* Objective: Copy the lines of the listing below, unchanged, from the one containing "At what coordinates should I click to accomplish: Toggle" through the one containing "Looking at the screenshot, I should point(943,541).", both included.

* Input material:
########

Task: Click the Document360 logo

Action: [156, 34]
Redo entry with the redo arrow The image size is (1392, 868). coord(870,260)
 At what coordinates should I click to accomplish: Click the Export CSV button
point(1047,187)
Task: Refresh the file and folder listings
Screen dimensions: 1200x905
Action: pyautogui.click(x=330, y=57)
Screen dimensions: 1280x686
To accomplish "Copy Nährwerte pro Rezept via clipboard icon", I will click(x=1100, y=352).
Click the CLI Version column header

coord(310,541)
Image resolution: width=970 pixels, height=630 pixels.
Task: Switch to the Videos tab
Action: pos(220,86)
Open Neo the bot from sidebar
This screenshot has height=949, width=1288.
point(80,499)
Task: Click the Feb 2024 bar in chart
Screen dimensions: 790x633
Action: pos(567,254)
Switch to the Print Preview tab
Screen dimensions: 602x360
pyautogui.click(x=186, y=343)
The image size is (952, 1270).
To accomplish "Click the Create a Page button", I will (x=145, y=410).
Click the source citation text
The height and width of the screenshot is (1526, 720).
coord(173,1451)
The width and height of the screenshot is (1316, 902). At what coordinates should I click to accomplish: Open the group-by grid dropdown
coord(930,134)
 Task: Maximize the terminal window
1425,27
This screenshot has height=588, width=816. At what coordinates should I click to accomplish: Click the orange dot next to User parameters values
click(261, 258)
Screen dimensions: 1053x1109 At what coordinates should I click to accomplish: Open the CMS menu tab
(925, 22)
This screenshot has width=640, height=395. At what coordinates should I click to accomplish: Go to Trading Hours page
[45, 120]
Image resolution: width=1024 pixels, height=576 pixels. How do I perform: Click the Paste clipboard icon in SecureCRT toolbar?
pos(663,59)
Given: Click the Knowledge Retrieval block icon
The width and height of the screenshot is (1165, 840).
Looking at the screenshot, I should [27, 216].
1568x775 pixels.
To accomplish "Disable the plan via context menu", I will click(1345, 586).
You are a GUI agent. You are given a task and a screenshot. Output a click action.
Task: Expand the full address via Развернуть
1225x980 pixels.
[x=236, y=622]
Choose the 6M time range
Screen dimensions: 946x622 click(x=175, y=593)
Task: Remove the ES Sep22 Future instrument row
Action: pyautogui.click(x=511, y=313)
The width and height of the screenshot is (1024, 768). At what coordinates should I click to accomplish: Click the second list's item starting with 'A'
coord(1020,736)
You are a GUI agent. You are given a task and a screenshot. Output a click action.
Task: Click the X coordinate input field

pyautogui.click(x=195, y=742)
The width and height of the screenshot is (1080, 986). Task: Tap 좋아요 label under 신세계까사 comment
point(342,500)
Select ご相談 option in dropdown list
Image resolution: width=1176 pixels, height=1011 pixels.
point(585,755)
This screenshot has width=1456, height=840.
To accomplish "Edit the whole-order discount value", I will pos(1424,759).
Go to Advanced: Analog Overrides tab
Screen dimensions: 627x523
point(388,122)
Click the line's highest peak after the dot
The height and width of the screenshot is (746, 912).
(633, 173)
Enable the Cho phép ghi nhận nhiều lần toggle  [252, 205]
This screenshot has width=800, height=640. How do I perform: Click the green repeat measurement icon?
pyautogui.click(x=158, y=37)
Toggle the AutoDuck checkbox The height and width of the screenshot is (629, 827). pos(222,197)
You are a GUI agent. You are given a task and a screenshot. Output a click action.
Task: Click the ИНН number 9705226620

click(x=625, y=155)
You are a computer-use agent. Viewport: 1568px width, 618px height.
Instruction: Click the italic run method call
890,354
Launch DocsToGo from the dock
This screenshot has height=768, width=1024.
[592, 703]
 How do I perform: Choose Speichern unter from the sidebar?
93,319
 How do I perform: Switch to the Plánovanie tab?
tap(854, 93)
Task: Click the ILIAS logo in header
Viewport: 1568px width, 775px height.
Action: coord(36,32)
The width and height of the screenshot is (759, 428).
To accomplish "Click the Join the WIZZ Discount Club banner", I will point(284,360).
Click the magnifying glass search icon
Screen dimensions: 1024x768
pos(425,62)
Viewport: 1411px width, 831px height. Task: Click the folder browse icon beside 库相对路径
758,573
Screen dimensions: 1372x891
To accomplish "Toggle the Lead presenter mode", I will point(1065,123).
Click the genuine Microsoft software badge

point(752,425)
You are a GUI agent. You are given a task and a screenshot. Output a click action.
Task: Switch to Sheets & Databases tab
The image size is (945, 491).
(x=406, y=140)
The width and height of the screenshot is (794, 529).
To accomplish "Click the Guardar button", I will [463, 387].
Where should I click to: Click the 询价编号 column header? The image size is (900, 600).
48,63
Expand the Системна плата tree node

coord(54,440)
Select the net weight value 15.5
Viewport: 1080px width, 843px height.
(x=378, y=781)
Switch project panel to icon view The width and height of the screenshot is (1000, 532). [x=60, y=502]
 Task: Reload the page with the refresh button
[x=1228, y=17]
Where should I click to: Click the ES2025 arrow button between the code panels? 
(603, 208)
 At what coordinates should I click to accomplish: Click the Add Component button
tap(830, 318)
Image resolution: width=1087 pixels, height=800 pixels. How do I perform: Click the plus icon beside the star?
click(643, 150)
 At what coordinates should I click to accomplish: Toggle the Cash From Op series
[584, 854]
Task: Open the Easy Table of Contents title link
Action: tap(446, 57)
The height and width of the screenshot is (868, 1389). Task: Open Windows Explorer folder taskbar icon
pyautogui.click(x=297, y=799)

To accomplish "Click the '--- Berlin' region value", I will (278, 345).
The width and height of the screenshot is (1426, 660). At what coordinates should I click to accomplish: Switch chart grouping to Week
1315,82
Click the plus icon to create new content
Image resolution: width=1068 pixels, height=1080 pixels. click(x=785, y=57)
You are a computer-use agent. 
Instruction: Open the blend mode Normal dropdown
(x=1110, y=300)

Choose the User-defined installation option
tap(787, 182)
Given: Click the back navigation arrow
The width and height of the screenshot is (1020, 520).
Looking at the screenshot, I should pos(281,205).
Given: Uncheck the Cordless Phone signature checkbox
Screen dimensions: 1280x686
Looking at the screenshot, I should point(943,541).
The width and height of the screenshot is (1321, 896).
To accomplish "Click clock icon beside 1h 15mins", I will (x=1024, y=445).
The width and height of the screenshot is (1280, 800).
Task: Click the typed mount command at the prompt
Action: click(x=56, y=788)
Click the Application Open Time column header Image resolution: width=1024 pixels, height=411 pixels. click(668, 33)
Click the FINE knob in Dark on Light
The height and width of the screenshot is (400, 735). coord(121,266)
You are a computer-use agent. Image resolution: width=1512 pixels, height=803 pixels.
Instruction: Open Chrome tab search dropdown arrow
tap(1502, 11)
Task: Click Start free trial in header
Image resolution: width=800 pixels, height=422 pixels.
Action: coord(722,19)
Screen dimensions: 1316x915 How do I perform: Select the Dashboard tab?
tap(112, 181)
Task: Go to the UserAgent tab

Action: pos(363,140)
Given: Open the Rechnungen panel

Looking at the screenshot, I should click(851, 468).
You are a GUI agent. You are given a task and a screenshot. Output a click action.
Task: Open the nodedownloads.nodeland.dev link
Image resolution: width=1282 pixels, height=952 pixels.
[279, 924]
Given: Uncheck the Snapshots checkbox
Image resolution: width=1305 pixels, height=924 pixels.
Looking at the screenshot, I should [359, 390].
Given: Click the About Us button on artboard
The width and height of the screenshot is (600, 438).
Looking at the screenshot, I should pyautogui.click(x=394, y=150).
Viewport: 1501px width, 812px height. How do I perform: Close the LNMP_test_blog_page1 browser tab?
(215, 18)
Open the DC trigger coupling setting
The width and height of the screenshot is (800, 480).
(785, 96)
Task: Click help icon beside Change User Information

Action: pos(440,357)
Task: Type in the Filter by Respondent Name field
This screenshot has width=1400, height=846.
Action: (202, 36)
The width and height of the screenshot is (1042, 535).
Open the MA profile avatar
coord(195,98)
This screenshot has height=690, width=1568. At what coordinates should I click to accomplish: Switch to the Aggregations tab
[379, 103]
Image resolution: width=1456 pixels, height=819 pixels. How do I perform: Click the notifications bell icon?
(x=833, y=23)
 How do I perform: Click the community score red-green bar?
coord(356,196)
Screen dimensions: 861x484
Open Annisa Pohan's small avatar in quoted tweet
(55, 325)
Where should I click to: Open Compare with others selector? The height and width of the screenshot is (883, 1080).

########

* Answer to this problem:
 At what coordinates should I click to accomplish: Toggle the Cash From Op series
[584, 854]
Task: Open the Easy Table of Contents title link
Action: tap(446, 57)
The height and width of the screenshot is (868, 1389). Task: Open Windows Explorer folder taskbar icon
pyautogui.click(x=297, y=799)

To accomplish "Click the '--- Berlin' region value", I will (278, 345).
The width and height of the screenshot is (1426, 660). At what coordinates should I click to accomplish: Switch chart grouping to Week
1315,82
Click the plus icon to create new content
Image resolution: width=1068 pixels, height=1080 pixels. click(x=785, y=57)
You are a computer-use agent. 
Instruction: Open the blend mode Normal dropdown
(x=1110, y=300)

Choose the User-defined installation option
tap(787, 182)
Given: Click the back navigation arrow
The width and height of the screenshot is (1020, 520).
Looking at the screenshot, I should pos(281,205).
Given: Uncheck the Cordless Phone signature checkbox
Screen dimensions: 1280x686
Looking at the screenshot, I should point(943,541).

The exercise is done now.